Meanwhile, as the experiences of countless energetic and entrepreneurial young adults can attest, the ease, and the thrill, of starting something new “for people like us” is mighty tempting when set next to the plodding rate of change in established, multi-generational organizations which seem unwilling to share power or reward initiative. Add in a world view which takes consumer culture’s generational segmentation for granted, and new churches (or, ahem, new magazines) can seem like the only way to go.
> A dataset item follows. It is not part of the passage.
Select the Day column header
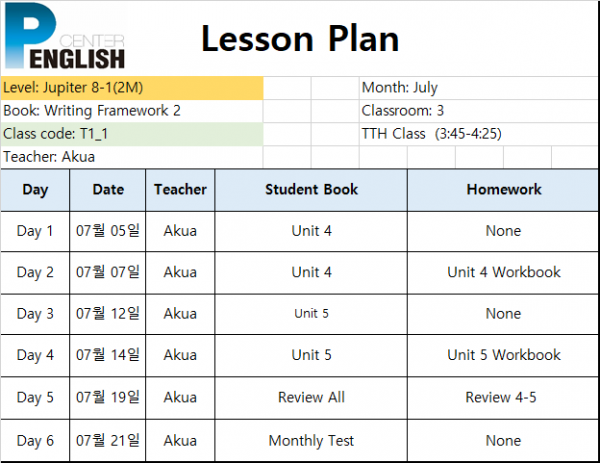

Yet what is needed is almost exactly the opposite: to form in every generation the will to love the stranger in every other generation. This is not a matter of creating ministries, be they worship services, small group Bible studies, or sermon series, that appeal to one or another age group—however useful a transitional step that might be. Rather, it is the task of forming young and old into hearts that welcome those who are different from themselves. This runs straight against the grain of our atomizing culture, but without it the multigenerational promise of Joel that “your sons and your daughters shall prophesy, and your young men shall see visions, and your old men shall dream dreams” (quoted by Peter at Pentecost) becomes null and void.
Indeed, God himself has something to say about generational segmentation in a double-edged prophecy in Malachi 4:5: the prophet called “Elijah ... will turn the hearts of parents to their children and the hearts of children to their parents, so that I will not come and strike the land with a curse.” Here in the wasteland of a segmented culture, we already know the curse; the promise is that God still has ways to overcome our alienation from one another. Those people with whom modern culture has convinced me I have nothing in common actually are “people like me.”
The church, if it is to be the church, will undo what the marketers have done.